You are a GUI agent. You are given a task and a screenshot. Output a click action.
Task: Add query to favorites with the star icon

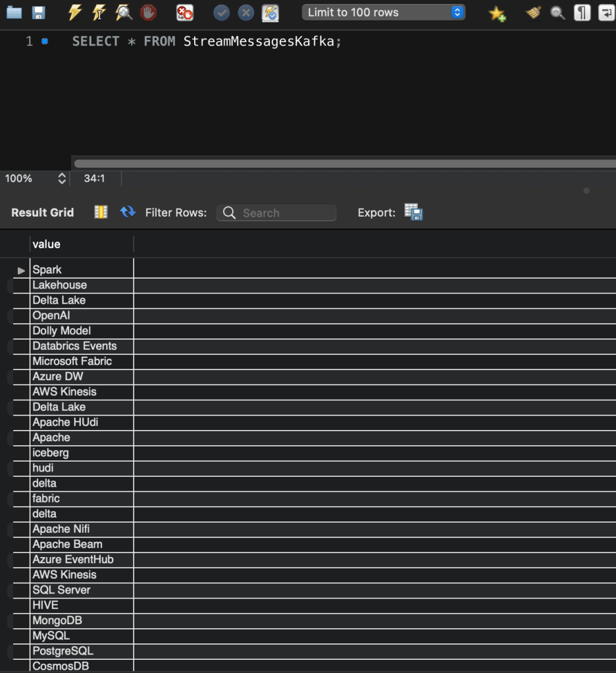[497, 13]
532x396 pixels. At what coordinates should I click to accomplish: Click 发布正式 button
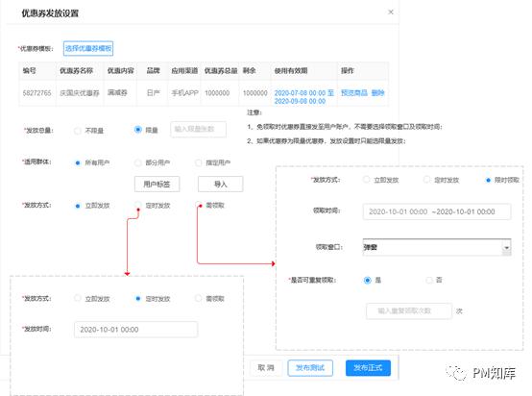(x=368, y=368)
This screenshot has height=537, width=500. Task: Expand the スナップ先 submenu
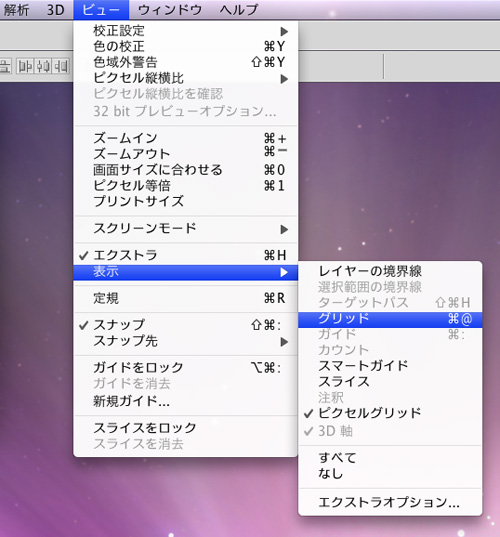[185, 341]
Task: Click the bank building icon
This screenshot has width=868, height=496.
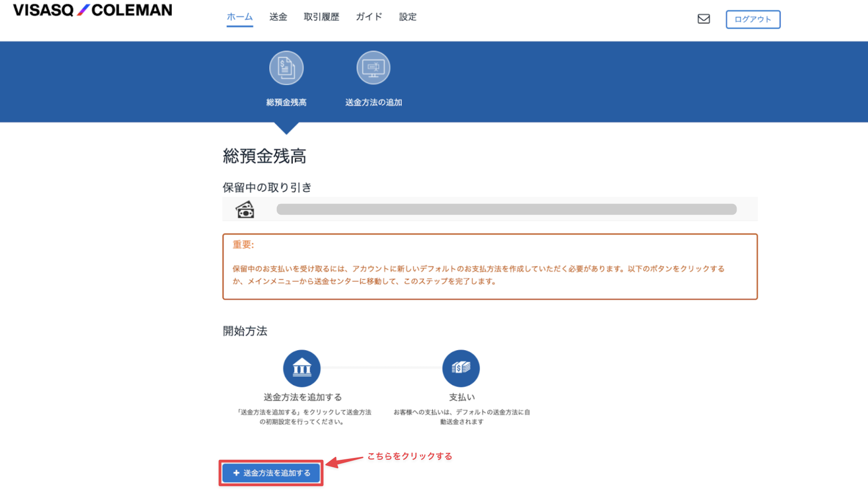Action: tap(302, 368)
########
● **Instructions for the task**:
Where a line contains "Task: Click the bank building icon", begin there and set down exactly each line through the end of the data above, omitting any pictures.

● **Reply**:
Task: Click the bank building icon
This screenshot has width=868, height=496.
Action: tap(302, 368)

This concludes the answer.